As I was still reeling from Tax Day, the Heritage Foundation just emailed me a copy of a letter sent to the IRS by former SecDef Donald Rumsfeld. Heritage also linked to a tweet by Rummy that also attached the letter. He seems to have written it all himself.
In the 1960s, Rummy represented a Chicago suburb in the U.S. House of Representatives. So he knows how to lay on the conservative blather:
“Dear Sir or Madame,
“I have sent in our federal income tax and gift tax returns for 2013. As in prior years, it is important for you to know that I have absolutely no idea whether our tax returns and our tax payments are accurate. I say that despite the fact that I am a college graduate and I try hard to make sure our returns are accurate.
“The tax code is so complex and the forms are so complicated, that I know I cannot have any confidence that I know what is being requested, and therefore I cannot and do not know, and I suspect a great many Americans cannot know, whether or not their tax returns are accurate. As in past years, I have spent more money than I wanted to spend to hire an accounting firm to prepare our tax returns and I believe they are well qualified.”
And so on.
In the actual tweet, Rumsfeld wrote, “That I & most Americans have no idea whether our taxes are accurate tells us something.”
Yes. And one thing it tells us that he still won’t admit he’s a major cause of the problem. The disastrous Iraq War, which he pushed and supervised until even Bush got tired of him, cost American taxpayers up to an incredible $6 trillion, according to a new Harvard Study by Linda J. Bilmes. That’s $6,000,000,000,000.00. It comes to $19,048 for every man, woman and mewling infant in the country.
Official studies by the U.S. government peg the cost at “only” $1 trillion, as in this WhiteHouse.gov item boasting money previously dedicated to the war now could be used “to invest in the American people.” That last hyperlink is in the original, and jumped to an Obama speech about building “a strong middle class in this country” by spending more of middle-class’s own tax money.
But the government number always leaves out the cost of taking care of the guys with half their brains blown away. There now are more than 100,000 maimed and psychologically troubled veterans. So the cost of the war must include the cost of caring for them; their lost productivity, along with that of the 4,489 dead; and the cost of servicing the debt on the war, because all the money to pay for it was borrowed from China, Russia (!), Japan, etc.

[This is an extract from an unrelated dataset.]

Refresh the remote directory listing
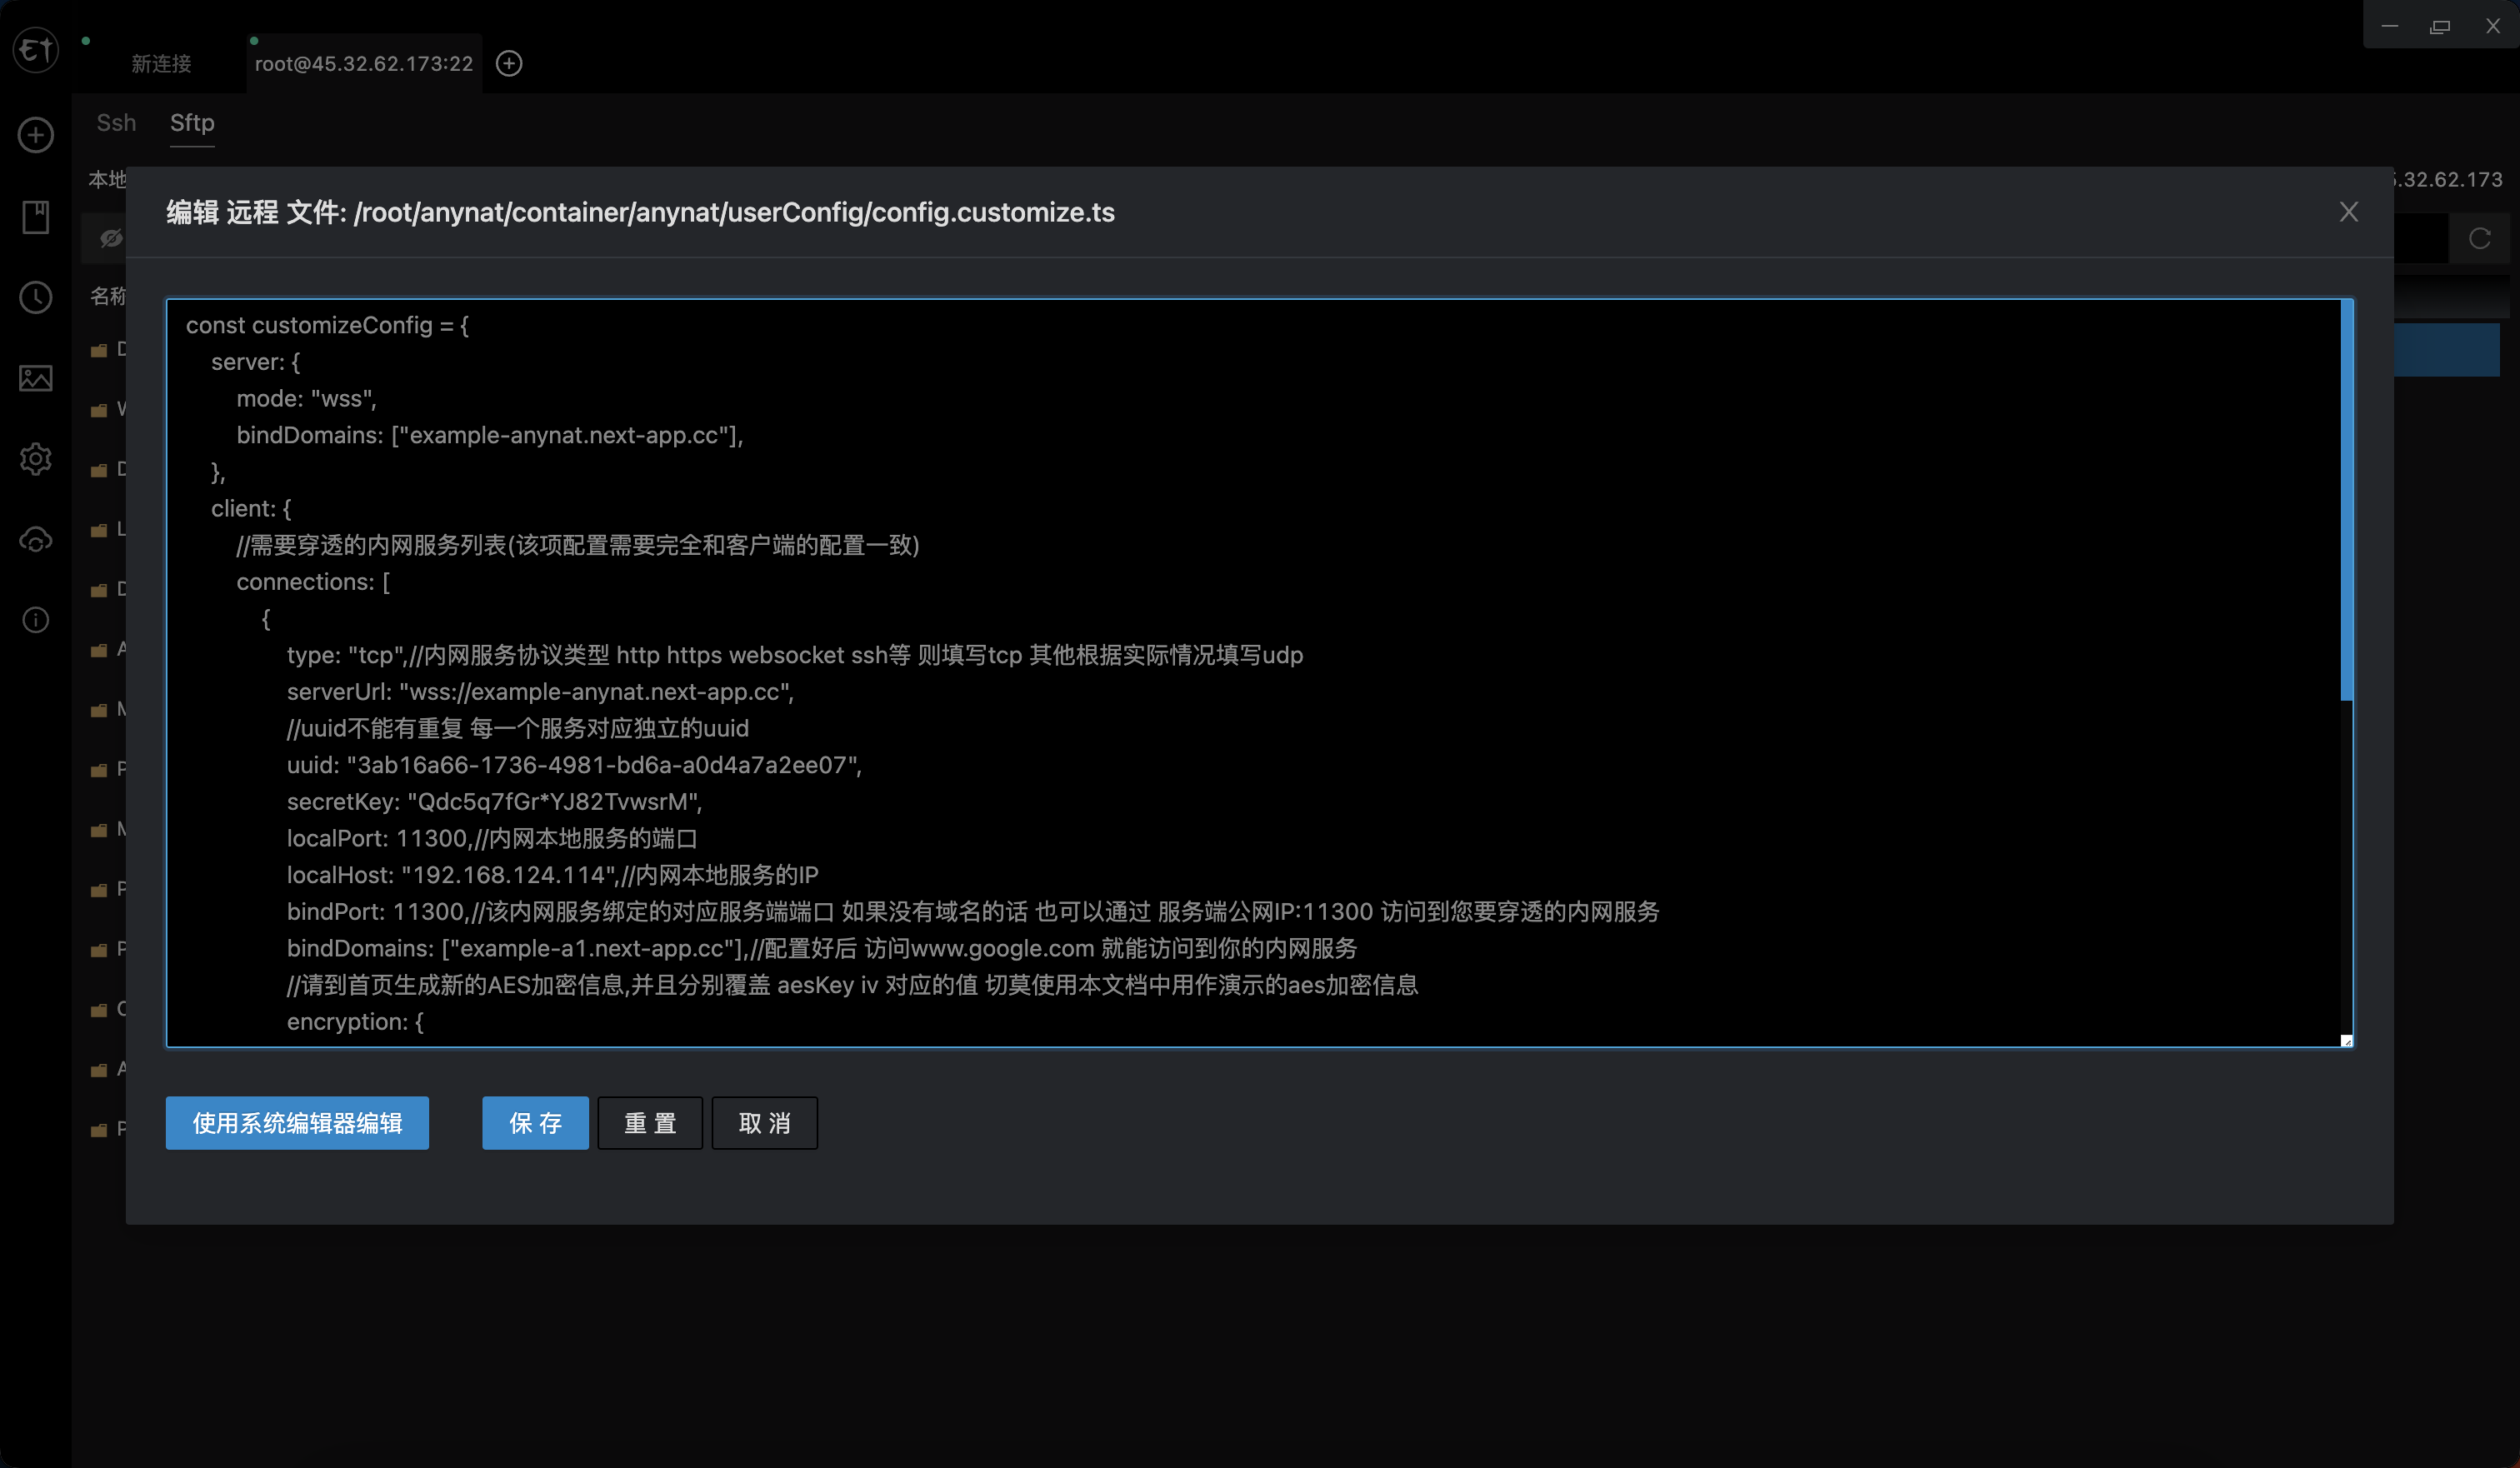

The number of dead Iraqis doesn’t figure into this Harvard study, but now is estimated at 500,000, as well as millions displaced. Also include the destruction of Iraq’s ancient Christian community, which had made its peace with Muslims for 1,400 years. And ancient antiquities were destroyed or dispersed by looters. Although a cash calculus for Americans cannot be placed on what Iraq and its people have suffered from Rumsfeld’s War, such a large crime also should be placed on the scales of justice.
For means of our calculations, let’s just stick with that $6 trillion number, which needs to be italicized every time to show that it’s not a typo. For 2014, the federal government will devour $1.7 trillion in income taxes. That means, if the Iraq War never had been fought, we could go more than three full years not only with the simplified income tax Rumsfeld wants, not only with lower taxes, but with paying no federal income taxes at all.
Let’s also not forget that, the way Rummy planned the war back in 2001-02, it was supposed to be a “cakewalk” costing Americans only $50 billion to $60 billion. (That’s with a “b.”) The Rumsfeld Doctrine advanced “Shock and Awe” air attacks with blitzkrieg by small forces. At the time top Bush economics adviser Lawrence B. Lindsey even was fired for suggesting the price tag might be $100 billion to $200 billion.
The result? The late Gen. William Odom judged it as what “may turn out to be the greatest strategic disaster in American history.”
So taking the $60 billion Bush-Cheney-Rumsfeld cost estimate, the real $6 trillion cost of the war was 100 times higher. And they say Democrats are bad at math!
That’s the real reason there never will be any tax reform. And both Rumsfeld and the Heritage Foundation, which plumped big for the war, are just twitting us.